** Your task **
Using the entries that follow, write out the line containing "Open a new browser tab", the line containing "Task: Open the Favorites menu", and every line between them, exactly and nothing else.

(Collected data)
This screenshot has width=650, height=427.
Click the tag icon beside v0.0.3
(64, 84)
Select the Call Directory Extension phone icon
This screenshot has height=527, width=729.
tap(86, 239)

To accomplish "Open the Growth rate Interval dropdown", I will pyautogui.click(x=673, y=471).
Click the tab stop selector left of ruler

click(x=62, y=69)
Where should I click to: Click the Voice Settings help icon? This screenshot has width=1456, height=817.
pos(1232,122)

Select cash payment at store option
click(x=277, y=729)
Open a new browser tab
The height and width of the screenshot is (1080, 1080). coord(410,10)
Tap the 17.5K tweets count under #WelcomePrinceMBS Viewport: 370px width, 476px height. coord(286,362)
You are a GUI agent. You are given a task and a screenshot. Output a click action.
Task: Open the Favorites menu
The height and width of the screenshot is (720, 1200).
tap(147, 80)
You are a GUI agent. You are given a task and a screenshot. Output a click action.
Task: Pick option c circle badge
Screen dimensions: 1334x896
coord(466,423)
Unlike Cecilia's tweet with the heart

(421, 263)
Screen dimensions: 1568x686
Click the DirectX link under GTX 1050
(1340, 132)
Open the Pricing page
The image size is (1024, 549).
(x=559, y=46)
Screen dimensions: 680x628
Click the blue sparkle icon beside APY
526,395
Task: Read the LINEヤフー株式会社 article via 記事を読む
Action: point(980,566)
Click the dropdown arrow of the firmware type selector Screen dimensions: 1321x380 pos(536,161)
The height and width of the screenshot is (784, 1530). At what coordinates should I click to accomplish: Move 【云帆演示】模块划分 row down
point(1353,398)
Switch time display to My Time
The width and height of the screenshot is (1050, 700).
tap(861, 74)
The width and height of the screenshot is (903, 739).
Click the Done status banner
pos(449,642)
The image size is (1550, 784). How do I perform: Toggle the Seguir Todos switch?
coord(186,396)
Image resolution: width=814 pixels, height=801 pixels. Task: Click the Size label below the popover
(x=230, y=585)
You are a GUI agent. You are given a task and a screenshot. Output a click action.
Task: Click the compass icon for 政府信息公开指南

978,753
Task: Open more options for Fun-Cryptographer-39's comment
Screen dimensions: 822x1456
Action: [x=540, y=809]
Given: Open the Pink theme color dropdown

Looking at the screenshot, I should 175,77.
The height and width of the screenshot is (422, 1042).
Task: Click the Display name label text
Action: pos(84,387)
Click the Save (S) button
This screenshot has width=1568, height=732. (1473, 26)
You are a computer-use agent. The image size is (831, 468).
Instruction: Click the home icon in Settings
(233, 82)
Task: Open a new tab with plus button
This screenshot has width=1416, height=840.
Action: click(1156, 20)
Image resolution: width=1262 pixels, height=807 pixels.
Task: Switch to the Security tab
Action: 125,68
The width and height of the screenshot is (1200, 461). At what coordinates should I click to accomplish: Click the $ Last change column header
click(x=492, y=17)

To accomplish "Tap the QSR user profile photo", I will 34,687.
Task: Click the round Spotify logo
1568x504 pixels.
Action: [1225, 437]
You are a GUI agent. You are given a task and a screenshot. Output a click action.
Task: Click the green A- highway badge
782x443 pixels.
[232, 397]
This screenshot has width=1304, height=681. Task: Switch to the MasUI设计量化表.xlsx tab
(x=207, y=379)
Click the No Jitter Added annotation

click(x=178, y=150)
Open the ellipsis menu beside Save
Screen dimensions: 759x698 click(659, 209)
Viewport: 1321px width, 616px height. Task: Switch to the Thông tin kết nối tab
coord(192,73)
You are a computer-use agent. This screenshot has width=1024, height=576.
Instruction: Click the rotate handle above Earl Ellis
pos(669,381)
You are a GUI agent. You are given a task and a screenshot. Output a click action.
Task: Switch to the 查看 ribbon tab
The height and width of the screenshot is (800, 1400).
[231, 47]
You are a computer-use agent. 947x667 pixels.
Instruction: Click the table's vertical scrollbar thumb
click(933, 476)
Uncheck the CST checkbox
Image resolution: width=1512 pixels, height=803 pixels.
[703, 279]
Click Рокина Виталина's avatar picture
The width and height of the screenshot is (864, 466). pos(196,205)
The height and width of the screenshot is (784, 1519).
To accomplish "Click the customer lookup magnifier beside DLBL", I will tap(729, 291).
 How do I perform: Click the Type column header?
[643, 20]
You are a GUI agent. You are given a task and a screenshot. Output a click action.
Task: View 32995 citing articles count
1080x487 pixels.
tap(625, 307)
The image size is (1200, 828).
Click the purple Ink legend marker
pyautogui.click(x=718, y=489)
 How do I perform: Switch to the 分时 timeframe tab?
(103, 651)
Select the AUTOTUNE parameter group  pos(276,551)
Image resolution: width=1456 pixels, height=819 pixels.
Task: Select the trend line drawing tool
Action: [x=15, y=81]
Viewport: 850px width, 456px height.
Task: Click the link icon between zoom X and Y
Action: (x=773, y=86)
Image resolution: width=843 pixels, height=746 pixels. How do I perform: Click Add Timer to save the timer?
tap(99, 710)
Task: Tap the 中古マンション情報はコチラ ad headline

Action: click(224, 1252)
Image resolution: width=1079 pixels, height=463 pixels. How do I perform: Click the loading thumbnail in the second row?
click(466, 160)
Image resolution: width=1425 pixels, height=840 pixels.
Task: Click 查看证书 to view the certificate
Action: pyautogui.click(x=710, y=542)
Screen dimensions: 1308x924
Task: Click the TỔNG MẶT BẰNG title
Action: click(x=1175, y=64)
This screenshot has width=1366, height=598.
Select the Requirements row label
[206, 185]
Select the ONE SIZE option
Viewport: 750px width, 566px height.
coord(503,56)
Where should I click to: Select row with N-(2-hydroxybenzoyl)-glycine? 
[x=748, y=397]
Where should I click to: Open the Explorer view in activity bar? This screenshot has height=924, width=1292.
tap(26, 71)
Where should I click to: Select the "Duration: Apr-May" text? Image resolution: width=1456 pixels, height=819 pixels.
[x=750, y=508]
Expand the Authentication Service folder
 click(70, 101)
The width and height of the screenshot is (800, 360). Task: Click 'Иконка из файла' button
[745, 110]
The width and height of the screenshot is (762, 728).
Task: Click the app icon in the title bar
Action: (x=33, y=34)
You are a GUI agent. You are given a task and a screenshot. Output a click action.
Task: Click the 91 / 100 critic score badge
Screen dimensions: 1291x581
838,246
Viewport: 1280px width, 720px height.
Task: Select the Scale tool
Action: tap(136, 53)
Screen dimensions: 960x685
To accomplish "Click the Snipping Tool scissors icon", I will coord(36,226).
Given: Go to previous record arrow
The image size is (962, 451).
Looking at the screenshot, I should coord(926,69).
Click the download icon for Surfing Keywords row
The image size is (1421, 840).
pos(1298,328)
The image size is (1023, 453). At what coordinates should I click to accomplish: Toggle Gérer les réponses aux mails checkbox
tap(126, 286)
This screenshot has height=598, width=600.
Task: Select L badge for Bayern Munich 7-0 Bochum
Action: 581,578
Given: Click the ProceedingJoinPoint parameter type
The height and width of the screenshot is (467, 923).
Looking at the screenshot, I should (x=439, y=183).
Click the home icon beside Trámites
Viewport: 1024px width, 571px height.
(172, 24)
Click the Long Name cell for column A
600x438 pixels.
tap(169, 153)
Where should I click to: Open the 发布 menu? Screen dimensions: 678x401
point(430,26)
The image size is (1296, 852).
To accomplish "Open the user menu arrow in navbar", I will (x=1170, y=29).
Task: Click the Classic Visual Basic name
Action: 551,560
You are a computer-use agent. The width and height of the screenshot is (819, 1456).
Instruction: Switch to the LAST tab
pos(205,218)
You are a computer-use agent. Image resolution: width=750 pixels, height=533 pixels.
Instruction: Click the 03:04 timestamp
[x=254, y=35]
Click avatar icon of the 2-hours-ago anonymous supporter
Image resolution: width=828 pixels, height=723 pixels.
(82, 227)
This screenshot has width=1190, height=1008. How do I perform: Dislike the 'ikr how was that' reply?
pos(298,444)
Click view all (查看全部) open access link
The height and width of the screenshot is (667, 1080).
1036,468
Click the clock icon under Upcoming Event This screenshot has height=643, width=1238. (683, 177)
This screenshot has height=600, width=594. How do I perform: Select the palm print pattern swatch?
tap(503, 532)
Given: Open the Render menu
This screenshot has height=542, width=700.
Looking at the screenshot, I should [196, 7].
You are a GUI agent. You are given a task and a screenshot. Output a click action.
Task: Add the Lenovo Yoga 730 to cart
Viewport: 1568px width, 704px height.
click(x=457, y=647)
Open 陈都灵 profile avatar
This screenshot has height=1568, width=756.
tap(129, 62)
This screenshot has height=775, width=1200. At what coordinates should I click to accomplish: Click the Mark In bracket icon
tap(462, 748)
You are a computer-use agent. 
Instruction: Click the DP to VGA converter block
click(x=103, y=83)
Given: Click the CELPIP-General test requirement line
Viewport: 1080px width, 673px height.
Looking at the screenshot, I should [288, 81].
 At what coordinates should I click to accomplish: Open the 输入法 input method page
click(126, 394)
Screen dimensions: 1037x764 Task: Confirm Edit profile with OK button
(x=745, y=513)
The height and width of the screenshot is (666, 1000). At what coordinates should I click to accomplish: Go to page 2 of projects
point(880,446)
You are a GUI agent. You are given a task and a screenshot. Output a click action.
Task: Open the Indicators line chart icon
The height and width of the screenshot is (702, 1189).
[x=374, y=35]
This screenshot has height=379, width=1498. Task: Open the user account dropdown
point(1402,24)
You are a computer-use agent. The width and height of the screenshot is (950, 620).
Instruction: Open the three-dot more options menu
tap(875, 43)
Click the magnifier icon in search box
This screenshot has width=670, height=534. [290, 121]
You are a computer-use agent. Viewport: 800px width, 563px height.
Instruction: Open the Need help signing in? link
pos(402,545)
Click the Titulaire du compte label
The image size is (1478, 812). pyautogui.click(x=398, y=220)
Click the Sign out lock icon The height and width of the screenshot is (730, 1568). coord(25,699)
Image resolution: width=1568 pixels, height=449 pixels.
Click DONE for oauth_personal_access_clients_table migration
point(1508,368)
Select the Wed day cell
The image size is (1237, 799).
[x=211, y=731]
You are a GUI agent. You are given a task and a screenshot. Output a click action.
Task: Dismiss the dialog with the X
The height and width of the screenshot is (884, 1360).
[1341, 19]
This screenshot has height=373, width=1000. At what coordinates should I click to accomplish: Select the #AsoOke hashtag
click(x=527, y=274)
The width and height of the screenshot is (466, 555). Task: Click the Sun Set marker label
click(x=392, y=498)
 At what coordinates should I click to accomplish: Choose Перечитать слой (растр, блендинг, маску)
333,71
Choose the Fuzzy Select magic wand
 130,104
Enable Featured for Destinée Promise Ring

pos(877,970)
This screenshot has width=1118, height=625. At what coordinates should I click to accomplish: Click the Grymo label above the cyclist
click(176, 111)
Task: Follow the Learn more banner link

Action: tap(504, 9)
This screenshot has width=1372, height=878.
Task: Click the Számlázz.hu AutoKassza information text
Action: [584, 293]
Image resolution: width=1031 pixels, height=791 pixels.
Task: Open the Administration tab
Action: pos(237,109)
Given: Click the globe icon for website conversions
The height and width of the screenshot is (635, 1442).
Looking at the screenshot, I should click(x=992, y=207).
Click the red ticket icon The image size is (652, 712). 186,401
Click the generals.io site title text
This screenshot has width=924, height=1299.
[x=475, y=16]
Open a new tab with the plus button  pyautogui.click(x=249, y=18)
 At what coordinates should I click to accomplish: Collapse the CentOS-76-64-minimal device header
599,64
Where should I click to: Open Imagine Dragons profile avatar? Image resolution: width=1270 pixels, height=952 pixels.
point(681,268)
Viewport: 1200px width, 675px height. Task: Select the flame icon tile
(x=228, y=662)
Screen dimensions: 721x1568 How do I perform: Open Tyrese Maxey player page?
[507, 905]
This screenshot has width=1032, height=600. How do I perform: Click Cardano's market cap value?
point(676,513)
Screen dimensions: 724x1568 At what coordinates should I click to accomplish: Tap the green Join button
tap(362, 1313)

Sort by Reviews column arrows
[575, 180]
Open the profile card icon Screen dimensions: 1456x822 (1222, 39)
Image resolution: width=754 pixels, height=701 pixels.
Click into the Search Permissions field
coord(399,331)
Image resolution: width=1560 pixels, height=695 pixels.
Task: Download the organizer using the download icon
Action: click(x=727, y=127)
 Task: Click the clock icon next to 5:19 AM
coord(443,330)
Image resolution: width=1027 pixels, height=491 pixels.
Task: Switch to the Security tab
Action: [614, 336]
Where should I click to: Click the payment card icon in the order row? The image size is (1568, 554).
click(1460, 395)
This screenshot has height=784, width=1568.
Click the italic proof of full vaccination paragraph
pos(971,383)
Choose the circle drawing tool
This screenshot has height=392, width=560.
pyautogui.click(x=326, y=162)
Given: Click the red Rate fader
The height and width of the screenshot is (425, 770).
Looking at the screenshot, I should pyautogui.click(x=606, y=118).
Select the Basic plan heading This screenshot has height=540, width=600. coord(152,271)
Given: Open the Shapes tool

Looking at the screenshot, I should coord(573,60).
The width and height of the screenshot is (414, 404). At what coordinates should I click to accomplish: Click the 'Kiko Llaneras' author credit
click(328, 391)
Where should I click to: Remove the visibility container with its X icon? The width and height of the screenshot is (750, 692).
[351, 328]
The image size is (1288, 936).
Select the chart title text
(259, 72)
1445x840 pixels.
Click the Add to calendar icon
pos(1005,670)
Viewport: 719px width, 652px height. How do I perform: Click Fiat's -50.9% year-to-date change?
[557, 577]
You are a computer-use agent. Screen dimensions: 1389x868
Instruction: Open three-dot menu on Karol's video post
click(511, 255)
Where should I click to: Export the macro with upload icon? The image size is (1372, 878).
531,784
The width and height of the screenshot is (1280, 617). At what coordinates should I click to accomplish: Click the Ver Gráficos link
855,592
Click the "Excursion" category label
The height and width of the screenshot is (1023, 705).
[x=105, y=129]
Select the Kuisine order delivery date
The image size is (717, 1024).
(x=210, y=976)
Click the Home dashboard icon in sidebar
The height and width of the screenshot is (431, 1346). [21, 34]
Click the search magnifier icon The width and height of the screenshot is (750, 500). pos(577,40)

** Response area **
Open a new browser tab
The height and width of the screenshot is (1080, 1080). coord(410,10)
Tap the 17.5K tweets count under #WelcomePrinceMBS Viewport: 370px width, 476px height. coord(286,362)
You are a GUI agent. You are given a task and a screenshot. Output a click action.
Task: Open the Favorites menu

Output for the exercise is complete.